Seventy-nine years after Wilbur A. Mitts was killed during World War II combat operations in the western Pacific Ocean, the Navy sailor will finally be laid to rest in his hometown.
The 24-year-old Monterey County man’s remains will be buried at Mission Memorial Park in Seaside on September 11 for a public funeral service, U.S. Navy officials said. Sailors from Navy Reserve Center San Jose will provide full military honors for Petty Officer Mitts.
Mitts, U.S. Navy Aviation Radioman First Class, was killed on September 10, 1944 while his crew was flying over enemy military targets on the Palau Islands, according to the Defense POW/MIA Accounting Agency (DPAA).
He was assigned to Navy Torpedo Squadron 20, USS Enterprise. He was a crewman on a TBM-1 Avenger aircraft when it was struck by enemy anti-aircraft fire, and crashed into the ocean.

“TBM-1 Avenger with a crew of three took off from the USS Enterprise for a strike mission against Japanese forces in the Palau Islands. The plane was last seen spinning violently before crashing into the water a few hundred feet from Malakal Island. All three members of the crew were lost in the incident,” DPAA wrote.
In the years following the war, Mitts’ remains were not recovered. For decades, he was memorialized on the Walls of the Missing at the Manila American Cemetery in the Philippines.
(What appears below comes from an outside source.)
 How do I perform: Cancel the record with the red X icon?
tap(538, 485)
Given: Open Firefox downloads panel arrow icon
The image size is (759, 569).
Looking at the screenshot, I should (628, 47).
“While initial efforts to locate Mitts and his crewmembers were not successful, the effort to find
them never stopped,” DPAA wrote.
Following the war, the American Graves Registration Service, an organization that searches for and recovers fallen American military members, conducted exhaustive searches of battle areas and crash sites in Palau in 1947. Investigators could not find any evidence of Mitts or his aircraft.

In September 2021, Project Recover, a nonprofit organization that searches for missing Americans, found human remains and material evidence. Remains were sent to the DPAA laboratory at Joint Base Pearl Harbor-Hickam Hawaii for analysis. Scientists from the DPAA and Armed Forces Medical Examiner System used dental and mitochondrial DNA analysis.
Earlier this year, the Defense POW/MIA Accounting Agency officially confirmed that the remains were identified as Mitts.
At 12:30 p.m. Thursday, a hearse carrying Petty Officer Mitts will be escorted to Mission Memorial Park by the California Highway Patrol, Seaside Police Department, Morgan Hill Police Department, Gilroy fire and police departments, Santa Clara County Sherriff’s Office, and San Jose Police Department.
The following escort route will be used:
101 South to Exit 390 (CA 87 South)
CA-87 South to left exit 1A (CA 85 South Gilroy)
CA-85 South Gilroy to exit 1A (CA 101 South Los Angeles)
CA 101 South Los Angeles to exit 336 (CA-156 West Monterey Peninsula)
CA-156 West Monterey Peninsula to CA-1 South to exit 404 (Freemont Blvd)
Freemont Blvd to Ord Grove Ave. left to Ord Grove Ave.